Without omitting anything, retype the data that follows.
^^^^^^^^
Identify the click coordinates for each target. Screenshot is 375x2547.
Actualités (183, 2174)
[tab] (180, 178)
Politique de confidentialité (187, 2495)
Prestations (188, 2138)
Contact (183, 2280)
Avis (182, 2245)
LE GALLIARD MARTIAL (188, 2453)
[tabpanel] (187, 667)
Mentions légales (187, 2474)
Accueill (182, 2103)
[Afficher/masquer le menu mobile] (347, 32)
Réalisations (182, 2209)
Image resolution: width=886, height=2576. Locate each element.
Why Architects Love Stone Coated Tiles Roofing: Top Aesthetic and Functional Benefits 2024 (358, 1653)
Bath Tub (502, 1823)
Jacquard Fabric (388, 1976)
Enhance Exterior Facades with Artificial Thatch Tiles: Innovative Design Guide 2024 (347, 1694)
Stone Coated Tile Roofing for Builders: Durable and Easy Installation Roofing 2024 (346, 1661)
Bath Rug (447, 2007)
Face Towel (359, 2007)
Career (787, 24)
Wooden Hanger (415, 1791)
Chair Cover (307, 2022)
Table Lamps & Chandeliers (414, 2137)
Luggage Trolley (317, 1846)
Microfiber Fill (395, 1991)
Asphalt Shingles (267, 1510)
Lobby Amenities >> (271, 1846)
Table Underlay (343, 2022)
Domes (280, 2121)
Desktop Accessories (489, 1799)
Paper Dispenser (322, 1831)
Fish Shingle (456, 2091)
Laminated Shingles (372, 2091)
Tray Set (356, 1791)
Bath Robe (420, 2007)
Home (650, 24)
^^^^^^^^
→ Output for this task
Identify the click coordinates for each target. Screenshot is 375x2547.
Actualités (183, 2174)
[tab] (180, 178)
Politique de confidentialité (187, 2495)
Prestations (188, 2138)
Contact (183, 2280)
Avis (182, 2245)
LE GALLIARD MARTIAL (188, 2453)
[tabpanel] (187, 667)
Mentions légales (187, 2474)
Accueill (182, 2103)
[Afficher/masquer le menu mobile] (347, 32)
Réalisations (182, 2209)
Image resolution: width=886, height=2576. Locate each element.
Why Architects Love Stone Coated Tiles Roofing: Top Aesthetic and Functional Benefits 2024 (358, 1653)
Bath Tub (502, 1823)
Jacquard Fabric (388, 1976)
Enhance Exterior Facades with Artificial Thatch Tiles: Innovative Design Guide 2024 (347, 1694)
Stone Coated Tile Roofing for Builders: Durable and Easy Installation Roofing 2024 (346, 1661)
Bath Rug (447, 2007)
Face Towel (359, 2007)
Career (787, 24)
Wooden Hanger (415, 1791)
Chair Cover (307, 2022)
Table Lamps & Chandeliers (414, 2137)
Luggage Trolley (317, 1846)
Microfiber Fill (395, 1991)
Asphalt Shingles (267, 1510)
Lobby Amenities >> (271, 1846)
Table Underlay (343, 2022)
Domes (280, 2121)
Desktop Accessories (489, 1799)
Paper Dispenser (322, 1831)
Fish Shingle (456, 2091)
Laminated Shingles (372, 2091)
Tray Set (356, 1791)
Bath Robe (420, 2007)
Home (650, 24)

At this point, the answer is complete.